DATA LINES:
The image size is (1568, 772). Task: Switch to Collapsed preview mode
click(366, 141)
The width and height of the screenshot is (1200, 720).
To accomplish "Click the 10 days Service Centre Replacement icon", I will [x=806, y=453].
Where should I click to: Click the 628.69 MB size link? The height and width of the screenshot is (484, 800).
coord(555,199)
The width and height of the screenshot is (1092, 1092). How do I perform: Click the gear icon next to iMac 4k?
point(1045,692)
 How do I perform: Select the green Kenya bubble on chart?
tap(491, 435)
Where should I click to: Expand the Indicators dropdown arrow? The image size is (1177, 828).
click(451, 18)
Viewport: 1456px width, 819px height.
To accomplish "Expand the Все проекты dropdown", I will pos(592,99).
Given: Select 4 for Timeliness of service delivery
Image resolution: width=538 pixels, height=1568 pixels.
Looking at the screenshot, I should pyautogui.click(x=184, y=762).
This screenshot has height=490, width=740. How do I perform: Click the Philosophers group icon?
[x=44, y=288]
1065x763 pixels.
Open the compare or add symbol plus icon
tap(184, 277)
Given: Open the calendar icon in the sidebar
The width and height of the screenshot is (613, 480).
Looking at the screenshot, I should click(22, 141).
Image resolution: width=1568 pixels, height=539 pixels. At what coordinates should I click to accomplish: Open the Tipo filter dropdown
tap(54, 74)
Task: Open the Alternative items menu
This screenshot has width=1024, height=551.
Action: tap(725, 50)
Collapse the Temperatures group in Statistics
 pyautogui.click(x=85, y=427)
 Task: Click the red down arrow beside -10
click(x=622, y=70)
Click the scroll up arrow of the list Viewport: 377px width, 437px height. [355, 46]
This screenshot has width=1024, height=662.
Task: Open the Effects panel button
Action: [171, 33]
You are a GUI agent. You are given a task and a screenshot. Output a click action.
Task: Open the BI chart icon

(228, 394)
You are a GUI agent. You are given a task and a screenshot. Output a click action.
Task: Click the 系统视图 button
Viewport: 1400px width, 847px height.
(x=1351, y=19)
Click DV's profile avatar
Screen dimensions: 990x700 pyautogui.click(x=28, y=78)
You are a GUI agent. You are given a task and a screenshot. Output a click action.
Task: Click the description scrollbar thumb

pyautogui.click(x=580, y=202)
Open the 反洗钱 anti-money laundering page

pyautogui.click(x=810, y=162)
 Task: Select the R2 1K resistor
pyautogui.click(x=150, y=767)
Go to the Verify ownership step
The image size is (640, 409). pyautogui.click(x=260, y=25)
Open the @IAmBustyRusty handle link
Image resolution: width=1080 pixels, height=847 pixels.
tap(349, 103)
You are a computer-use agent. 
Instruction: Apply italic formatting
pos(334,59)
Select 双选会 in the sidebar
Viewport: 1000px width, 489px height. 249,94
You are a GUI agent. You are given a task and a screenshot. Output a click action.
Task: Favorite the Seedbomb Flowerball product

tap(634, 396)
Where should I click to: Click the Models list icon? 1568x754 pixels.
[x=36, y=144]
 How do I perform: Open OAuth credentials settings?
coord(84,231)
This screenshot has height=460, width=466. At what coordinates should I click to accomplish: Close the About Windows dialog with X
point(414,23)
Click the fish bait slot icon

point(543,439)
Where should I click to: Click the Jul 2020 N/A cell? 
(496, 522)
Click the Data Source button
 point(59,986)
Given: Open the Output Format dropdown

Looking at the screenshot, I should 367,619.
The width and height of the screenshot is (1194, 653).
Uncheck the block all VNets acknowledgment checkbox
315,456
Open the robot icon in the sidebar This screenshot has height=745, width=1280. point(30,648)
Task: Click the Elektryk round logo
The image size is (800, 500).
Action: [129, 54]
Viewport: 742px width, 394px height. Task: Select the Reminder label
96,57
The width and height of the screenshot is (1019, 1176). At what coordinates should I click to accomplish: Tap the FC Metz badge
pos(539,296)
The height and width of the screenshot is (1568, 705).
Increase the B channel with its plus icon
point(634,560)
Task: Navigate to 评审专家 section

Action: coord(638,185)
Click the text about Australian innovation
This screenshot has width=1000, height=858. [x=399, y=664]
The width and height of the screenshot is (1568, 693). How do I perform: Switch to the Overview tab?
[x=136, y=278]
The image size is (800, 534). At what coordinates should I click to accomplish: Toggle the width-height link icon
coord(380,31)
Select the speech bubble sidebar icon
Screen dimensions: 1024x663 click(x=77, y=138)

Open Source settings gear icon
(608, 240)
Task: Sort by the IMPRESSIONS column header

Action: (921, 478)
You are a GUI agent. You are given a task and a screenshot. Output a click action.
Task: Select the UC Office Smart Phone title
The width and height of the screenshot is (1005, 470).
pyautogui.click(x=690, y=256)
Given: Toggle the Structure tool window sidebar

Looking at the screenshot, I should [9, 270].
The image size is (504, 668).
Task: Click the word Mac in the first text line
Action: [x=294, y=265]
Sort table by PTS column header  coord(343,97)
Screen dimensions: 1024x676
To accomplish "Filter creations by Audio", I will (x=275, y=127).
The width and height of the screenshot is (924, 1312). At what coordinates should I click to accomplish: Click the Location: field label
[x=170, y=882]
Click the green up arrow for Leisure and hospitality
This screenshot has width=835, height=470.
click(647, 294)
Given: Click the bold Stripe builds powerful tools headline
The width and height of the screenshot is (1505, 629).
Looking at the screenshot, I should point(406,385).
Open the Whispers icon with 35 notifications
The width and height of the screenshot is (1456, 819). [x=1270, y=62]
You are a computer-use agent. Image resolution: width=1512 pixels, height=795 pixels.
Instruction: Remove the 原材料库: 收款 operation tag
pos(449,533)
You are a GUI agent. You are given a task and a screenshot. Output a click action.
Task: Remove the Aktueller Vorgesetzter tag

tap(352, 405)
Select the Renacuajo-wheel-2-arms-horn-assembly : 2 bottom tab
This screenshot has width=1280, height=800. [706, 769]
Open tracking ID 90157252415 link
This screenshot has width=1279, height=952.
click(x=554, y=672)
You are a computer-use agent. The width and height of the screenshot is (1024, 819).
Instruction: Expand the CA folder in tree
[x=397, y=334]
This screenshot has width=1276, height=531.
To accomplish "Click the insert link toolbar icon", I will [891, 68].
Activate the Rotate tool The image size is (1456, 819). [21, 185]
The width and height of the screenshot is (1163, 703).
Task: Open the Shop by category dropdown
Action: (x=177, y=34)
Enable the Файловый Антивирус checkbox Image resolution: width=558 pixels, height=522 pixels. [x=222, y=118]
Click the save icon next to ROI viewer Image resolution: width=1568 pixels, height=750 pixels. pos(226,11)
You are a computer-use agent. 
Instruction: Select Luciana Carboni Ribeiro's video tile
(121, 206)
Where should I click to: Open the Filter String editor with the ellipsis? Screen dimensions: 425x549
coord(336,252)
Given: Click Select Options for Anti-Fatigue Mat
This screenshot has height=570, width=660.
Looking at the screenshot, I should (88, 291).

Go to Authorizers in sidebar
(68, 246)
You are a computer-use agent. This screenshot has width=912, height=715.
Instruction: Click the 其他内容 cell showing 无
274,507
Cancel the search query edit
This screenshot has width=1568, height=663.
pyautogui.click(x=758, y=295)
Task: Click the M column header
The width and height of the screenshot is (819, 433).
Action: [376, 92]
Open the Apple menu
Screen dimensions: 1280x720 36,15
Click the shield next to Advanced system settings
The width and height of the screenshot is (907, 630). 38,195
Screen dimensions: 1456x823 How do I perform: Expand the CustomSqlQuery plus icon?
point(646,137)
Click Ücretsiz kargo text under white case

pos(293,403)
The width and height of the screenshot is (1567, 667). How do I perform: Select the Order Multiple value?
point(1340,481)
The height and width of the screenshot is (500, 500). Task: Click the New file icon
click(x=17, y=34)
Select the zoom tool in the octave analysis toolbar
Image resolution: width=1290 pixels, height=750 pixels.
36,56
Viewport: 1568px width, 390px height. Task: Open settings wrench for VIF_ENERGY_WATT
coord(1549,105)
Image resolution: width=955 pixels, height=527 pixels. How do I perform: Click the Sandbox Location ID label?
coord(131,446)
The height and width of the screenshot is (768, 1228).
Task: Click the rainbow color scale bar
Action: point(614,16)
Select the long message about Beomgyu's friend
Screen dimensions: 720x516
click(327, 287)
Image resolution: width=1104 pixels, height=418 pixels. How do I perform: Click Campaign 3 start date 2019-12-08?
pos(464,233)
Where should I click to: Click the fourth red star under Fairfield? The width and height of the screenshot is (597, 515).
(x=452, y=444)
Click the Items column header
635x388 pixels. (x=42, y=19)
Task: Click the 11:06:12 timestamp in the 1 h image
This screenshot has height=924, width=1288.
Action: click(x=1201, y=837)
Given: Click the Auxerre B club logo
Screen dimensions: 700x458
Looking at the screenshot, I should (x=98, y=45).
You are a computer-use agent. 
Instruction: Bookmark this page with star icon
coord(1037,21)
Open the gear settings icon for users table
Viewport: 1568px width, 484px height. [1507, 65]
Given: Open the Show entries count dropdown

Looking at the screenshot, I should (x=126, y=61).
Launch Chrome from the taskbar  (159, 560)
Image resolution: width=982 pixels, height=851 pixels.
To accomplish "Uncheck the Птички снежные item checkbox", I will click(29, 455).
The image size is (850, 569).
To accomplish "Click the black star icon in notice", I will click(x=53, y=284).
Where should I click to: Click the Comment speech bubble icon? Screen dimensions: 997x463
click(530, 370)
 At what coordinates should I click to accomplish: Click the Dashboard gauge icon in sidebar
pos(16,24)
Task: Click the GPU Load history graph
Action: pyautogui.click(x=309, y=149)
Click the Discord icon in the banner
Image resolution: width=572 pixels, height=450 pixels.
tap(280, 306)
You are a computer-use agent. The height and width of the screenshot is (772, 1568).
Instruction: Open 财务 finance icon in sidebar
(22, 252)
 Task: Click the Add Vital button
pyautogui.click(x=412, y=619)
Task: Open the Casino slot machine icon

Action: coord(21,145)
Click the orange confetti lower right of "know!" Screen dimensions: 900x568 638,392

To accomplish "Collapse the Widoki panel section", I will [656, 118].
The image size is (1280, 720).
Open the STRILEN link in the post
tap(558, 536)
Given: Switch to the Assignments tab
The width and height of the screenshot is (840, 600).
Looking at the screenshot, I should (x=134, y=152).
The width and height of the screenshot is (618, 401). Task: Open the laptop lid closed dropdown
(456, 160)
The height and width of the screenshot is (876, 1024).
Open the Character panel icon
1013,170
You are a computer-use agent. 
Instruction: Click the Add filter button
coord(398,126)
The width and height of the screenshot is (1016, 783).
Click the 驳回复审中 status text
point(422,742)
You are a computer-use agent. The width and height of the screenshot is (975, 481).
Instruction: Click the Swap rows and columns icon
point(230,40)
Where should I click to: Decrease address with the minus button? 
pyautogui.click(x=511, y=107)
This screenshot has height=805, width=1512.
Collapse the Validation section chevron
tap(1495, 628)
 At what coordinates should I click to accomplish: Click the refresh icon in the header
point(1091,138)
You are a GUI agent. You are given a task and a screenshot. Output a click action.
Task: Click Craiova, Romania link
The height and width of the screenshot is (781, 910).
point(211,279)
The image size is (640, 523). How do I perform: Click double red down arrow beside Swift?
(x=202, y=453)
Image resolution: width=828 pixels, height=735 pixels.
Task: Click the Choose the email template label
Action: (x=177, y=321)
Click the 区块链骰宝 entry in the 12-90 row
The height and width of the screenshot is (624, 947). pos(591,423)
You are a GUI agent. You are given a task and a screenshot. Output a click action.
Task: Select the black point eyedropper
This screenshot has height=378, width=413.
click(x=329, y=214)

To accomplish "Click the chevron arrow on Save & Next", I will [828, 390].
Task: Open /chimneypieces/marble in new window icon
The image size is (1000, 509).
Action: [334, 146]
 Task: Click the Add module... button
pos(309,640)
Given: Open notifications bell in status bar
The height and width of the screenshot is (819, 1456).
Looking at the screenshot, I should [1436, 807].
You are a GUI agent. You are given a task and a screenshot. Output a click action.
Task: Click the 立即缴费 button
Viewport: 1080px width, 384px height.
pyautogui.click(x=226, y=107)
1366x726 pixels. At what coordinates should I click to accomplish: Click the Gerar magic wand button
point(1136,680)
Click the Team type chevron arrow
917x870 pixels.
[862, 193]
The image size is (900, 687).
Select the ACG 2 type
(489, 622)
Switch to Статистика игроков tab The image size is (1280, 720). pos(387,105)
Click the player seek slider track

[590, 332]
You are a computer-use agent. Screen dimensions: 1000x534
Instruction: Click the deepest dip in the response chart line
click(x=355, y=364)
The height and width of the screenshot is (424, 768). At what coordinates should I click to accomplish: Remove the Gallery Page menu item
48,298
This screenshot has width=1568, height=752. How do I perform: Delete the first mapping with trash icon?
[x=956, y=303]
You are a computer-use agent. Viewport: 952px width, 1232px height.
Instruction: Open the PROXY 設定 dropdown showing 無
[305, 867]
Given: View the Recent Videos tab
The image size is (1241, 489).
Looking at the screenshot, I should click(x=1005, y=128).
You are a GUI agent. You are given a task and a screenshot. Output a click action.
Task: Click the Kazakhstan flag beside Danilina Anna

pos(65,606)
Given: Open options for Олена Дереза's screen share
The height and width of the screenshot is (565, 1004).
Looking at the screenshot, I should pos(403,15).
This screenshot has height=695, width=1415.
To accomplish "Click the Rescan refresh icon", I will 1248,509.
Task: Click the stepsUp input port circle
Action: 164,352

BRIEF: Give the lines from the one containing "The width and height of the screenshot is (1200, 720)." up to and including the one containing "coord(555,199)" as a numbered list, leaving out any blank lines.

EXERCISE ANSWER:
1. The width and height of the screenshot is (1200, 720).
2. To accomplish "Click the 10 days Service Centre Replacement icon", I will [x=806, y=453].
3. Where should I click to: Click the 628.69 MB size link? The height and width of the screenshot is (484, 800).
4. coord(555,199)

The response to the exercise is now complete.